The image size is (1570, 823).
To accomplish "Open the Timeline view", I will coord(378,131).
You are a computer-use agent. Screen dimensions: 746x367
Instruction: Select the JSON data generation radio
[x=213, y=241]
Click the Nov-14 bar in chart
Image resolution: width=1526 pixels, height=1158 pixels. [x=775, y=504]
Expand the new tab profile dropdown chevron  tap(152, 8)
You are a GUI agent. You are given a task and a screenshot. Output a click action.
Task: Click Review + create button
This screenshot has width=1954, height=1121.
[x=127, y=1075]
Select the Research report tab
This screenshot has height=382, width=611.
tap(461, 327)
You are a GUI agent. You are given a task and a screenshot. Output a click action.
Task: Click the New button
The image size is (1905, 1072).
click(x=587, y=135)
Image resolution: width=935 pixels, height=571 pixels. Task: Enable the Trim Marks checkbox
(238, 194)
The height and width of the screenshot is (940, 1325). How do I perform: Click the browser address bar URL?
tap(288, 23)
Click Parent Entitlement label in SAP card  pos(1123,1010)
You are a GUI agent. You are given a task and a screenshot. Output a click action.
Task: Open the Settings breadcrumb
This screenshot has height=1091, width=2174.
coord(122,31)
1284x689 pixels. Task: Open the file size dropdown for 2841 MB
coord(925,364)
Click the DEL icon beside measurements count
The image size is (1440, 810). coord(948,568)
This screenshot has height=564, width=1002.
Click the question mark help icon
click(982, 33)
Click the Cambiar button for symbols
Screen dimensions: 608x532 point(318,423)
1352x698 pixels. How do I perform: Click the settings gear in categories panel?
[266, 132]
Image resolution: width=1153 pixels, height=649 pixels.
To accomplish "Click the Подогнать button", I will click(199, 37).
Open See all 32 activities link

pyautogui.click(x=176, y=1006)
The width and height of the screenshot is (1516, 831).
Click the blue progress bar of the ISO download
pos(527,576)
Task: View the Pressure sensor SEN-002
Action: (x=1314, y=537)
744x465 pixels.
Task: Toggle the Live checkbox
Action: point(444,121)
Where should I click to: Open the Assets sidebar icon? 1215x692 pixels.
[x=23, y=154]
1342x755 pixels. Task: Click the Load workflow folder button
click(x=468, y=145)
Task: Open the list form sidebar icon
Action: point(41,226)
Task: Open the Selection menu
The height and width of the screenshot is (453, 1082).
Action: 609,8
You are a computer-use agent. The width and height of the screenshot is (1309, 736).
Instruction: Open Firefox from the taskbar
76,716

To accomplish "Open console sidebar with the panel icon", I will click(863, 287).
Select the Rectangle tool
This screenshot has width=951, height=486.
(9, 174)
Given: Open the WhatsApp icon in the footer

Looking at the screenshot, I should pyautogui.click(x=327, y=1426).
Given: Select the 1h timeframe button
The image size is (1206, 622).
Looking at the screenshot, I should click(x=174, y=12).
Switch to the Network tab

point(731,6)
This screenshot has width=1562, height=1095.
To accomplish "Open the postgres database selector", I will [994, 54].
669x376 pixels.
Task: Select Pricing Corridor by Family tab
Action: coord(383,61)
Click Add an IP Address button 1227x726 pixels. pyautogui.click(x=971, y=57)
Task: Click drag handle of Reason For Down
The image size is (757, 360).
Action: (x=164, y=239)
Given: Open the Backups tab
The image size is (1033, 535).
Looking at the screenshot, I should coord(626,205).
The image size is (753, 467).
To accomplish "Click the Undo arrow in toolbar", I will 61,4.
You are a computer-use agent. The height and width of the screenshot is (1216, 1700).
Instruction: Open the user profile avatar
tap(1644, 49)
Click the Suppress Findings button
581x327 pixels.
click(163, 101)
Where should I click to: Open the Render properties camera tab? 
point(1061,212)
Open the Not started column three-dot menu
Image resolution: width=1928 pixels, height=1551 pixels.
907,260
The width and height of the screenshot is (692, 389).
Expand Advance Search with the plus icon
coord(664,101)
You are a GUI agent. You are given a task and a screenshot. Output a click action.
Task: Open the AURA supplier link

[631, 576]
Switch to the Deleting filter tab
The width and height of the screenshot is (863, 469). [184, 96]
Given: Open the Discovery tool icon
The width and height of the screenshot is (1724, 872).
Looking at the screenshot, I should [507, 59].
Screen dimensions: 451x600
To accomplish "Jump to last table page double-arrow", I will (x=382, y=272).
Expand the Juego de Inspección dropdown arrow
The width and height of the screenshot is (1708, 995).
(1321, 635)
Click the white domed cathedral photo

:: TASK ITEM ::
A single number is requested: the count of lines in the data that hold "arrow".

:: ANSWER FOR THIS EXERCISE ::
3